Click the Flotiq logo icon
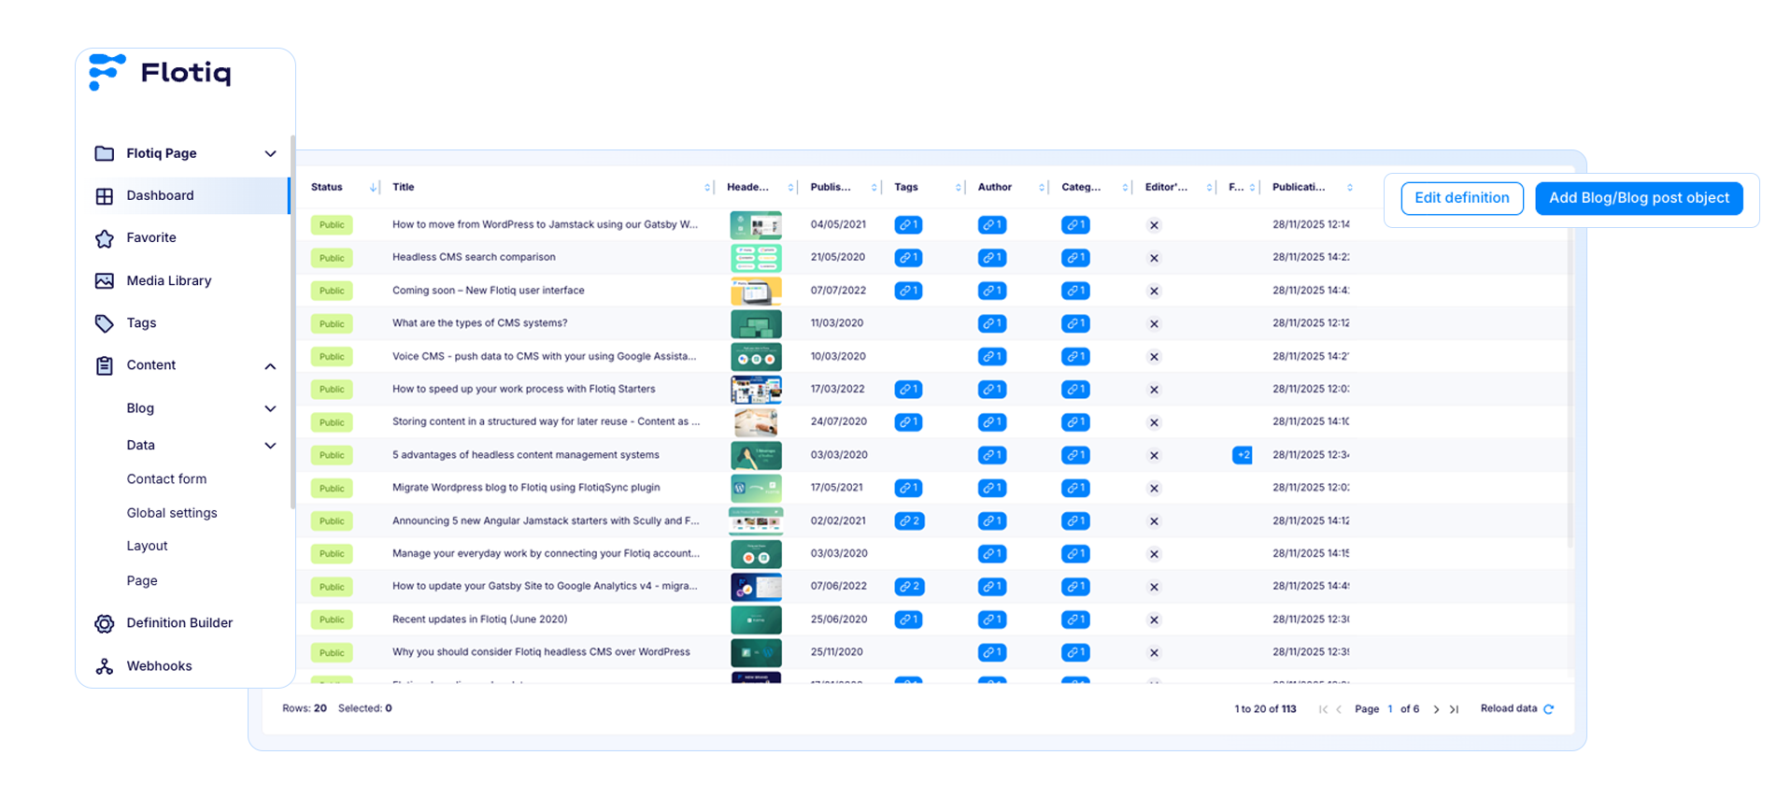Viewport: 1791px width, 812px height. coord(106,72)
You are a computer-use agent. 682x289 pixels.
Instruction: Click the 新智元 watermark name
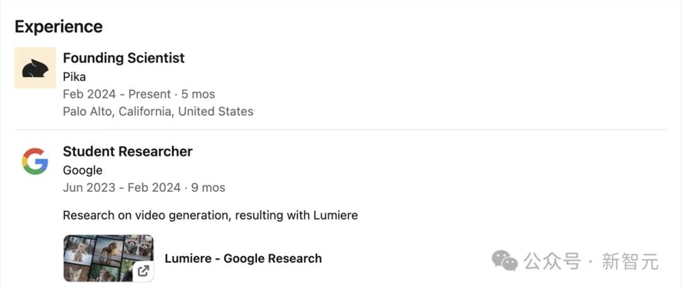630,261
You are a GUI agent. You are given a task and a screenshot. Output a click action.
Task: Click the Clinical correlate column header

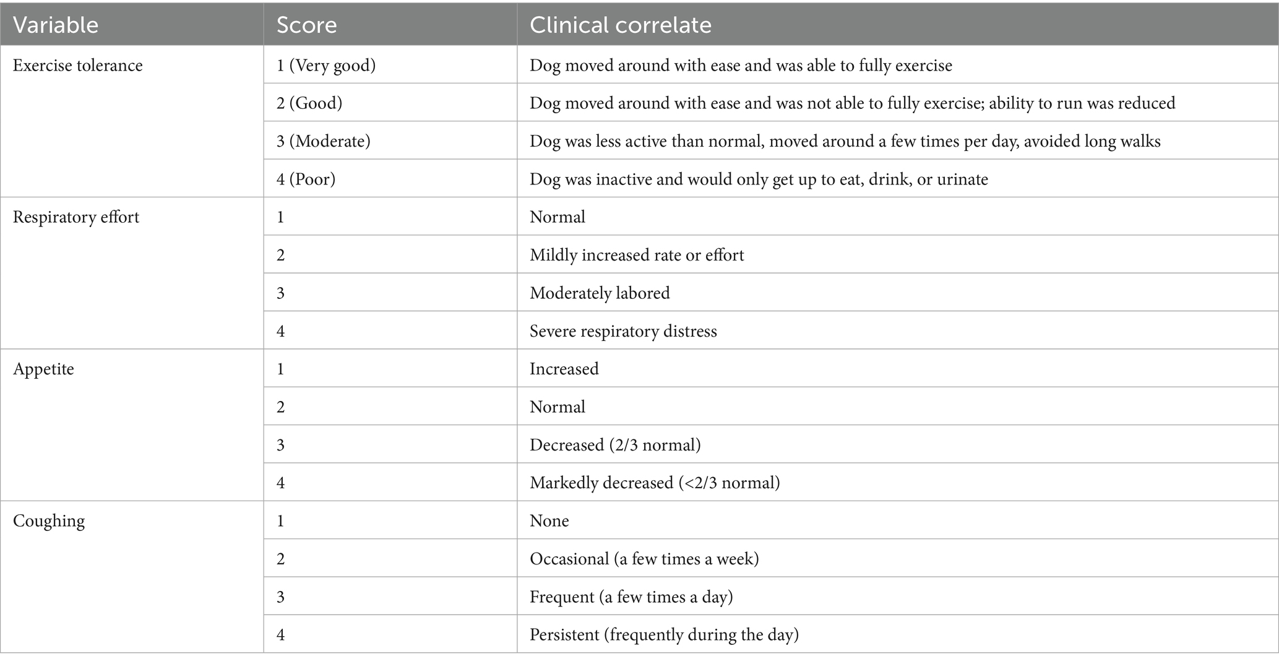(620, 25)
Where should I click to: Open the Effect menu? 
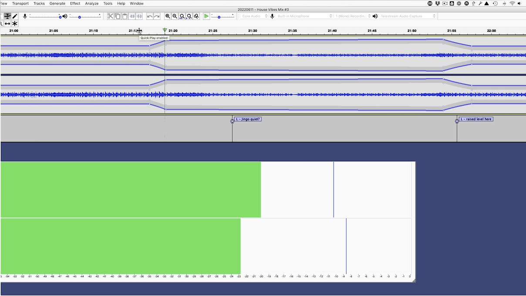[x=75, y=3]
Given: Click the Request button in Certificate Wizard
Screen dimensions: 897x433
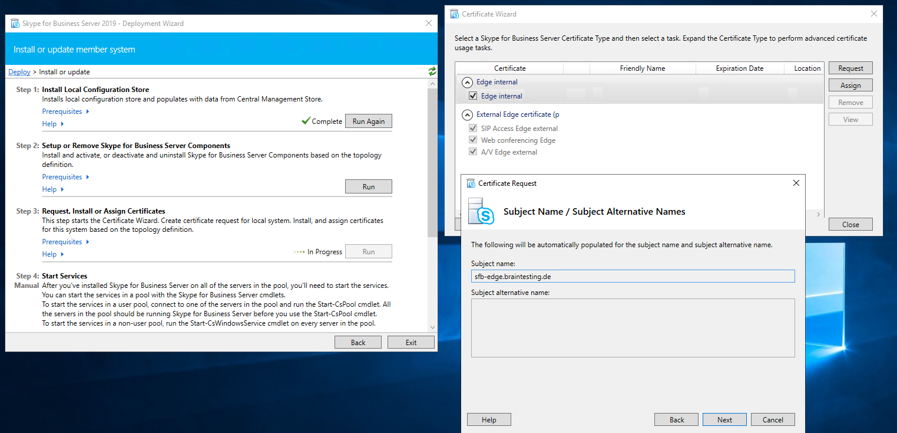Looking at the screenshot, I should pyautogui.click(x=850, y=68).
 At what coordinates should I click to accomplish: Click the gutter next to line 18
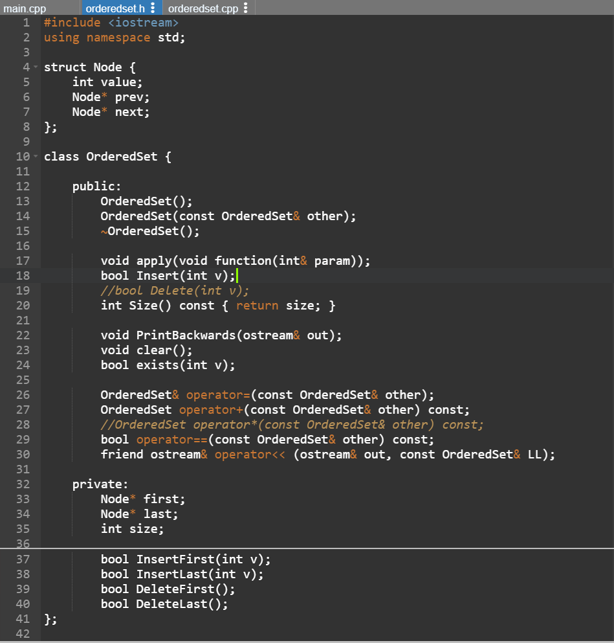coord(23,275)
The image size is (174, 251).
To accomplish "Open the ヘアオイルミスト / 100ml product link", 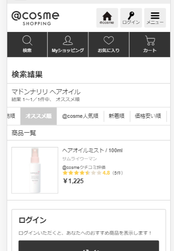I will pos(92,150).
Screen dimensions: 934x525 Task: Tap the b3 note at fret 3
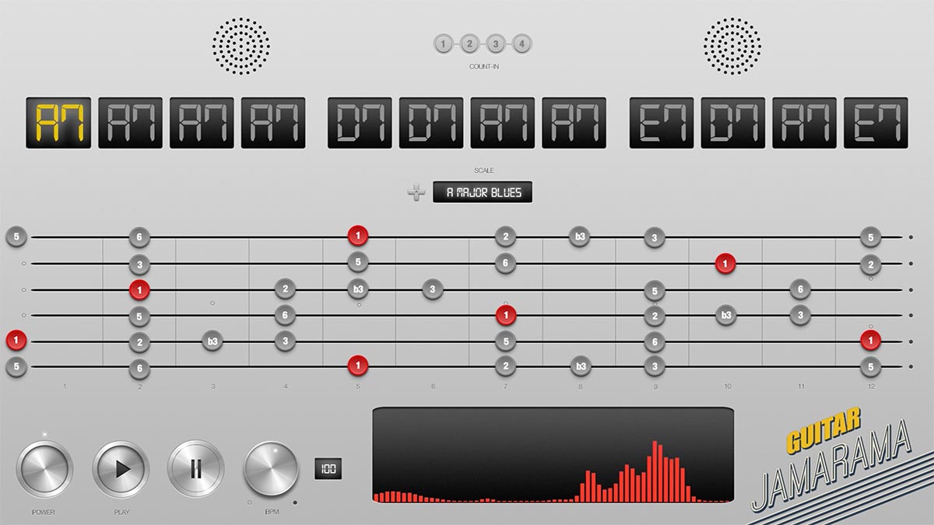[212, 341]
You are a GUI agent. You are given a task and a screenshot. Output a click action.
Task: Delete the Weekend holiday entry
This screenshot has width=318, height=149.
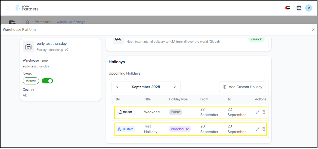pyautogui.click(x=264, y=112)
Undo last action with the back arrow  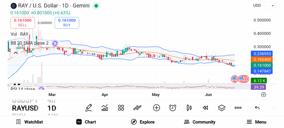click(x=257, y=108)
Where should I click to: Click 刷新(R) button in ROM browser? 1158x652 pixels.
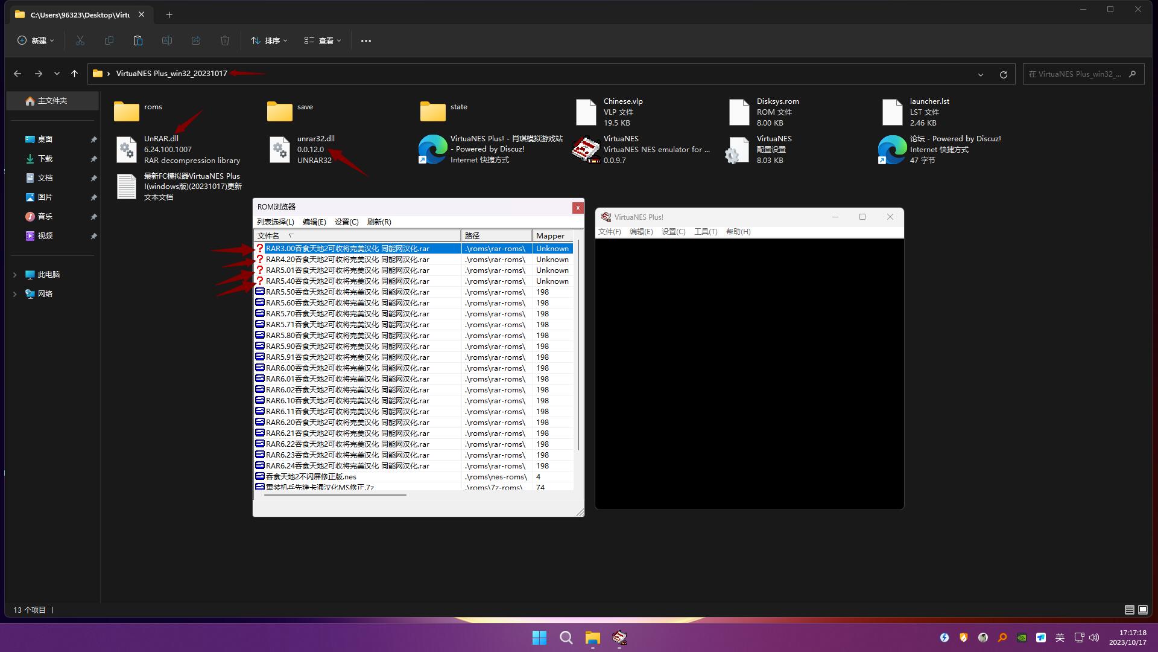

■ **INSTRUCTIONS FOR THE TASK**
Tell how many lines of the data contain "button". Nothing but the number belongs in the reply.

■ **ANSWER FOR THE TASK**
2